THE TASK:
Everything from the line that contains "Click the Fit view icon in Navigate" to the end of the listing below, both ends included, is to be transcribed word for word, and nothing else.

MATERIAL TO PROCESS:
----
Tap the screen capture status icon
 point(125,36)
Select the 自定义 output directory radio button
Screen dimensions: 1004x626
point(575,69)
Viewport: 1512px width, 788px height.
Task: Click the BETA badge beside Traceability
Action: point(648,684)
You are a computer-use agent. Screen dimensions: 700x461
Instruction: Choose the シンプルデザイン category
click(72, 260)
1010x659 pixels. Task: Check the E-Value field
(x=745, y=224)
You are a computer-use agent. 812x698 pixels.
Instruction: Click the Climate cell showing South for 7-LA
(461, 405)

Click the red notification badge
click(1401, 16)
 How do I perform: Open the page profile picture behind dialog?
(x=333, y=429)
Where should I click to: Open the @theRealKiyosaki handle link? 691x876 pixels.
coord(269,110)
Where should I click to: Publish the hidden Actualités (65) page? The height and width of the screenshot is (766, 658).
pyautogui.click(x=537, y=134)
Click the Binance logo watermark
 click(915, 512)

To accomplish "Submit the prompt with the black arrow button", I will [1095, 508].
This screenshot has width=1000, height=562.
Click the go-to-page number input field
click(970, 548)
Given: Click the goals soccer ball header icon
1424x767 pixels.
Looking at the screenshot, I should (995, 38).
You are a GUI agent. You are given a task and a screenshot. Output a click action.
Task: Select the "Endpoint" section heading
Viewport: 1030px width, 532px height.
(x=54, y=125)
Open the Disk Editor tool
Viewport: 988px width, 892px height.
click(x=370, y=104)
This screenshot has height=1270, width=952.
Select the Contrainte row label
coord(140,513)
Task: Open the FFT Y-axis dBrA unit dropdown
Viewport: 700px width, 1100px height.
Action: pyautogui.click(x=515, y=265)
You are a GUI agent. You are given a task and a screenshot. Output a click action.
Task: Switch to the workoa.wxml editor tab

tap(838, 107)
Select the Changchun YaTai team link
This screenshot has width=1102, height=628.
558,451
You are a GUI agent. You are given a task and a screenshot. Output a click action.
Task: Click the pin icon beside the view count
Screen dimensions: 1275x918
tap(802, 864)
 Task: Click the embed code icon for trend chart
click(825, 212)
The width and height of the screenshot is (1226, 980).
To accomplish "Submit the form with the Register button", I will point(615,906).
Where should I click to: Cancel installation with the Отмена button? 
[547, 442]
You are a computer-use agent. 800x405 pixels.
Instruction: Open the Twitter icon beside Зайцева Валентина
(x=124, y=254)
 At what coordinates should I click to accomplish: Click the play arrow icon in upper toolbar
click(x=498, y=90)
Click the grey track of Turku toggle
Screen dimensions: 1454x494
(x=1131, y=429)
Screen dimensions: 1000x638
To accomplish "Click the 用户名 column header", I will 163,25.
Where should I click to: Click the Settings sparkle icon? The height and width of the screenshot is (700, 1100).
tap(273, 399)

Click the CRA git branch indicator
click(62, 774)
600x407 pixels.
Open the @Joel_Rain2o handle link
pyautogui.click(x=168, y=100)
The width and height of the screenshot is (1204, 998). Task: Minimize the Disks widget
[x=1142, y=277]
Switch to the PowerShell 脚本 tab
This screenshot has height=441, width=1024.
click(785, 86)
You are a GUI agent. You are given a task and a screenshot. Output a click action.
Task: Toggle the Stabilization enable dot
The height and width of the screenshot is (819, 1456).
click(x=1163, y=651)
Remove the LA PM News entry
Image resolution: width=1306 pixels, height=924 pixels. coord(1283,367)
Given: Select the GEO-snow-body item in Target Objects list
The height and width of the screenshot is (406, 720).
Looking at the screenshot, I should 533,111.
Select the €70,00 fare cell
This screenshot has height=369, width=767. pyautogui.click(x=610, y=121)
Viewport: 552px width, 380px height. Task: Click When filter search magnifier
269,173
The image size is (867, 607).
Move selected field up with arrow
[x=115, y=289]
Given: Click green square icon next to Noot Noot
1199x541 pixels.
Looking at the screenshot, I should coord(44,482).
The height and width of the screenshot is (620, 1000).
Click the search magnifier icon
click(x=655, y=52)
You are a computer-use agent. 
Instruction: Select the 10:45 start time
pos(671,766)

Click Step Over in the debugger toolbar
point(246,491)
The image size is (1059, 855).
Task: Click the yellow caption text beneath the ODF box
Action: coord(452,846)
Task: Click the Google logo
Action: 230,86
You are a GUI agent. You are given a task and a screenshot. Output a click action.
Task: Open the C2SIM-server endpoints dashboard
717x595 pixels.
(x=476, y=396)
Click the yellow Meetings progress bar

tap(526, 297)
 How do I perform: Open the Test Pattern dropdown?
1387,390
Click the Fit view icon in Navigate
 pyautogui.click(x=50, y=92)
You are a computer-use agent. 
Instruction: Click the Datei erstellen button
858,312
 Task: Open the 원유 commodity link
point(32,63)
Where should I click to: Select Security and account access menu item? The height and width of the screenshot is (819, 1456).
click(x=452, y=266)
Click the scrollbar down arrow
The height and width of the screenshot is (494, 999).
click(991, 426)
----
ANSWER TO THIS TASK:
Click the Fit view icon in Navigate
 pyautogui.click(x=50, y=92)
You are a computer-use agent. 
Instruction: Click the Datei erstellen button
858,312
 Task: Open the 원유 commodity link
point(32,63)
Where should I click to: Select Security and account access menu item? The height and width of the screenshot is (819, 1456).
click(x=452, y=266)
Click the scrollbar down arrow
The height and width of the screenshot is (494, 999).
click(991, 426)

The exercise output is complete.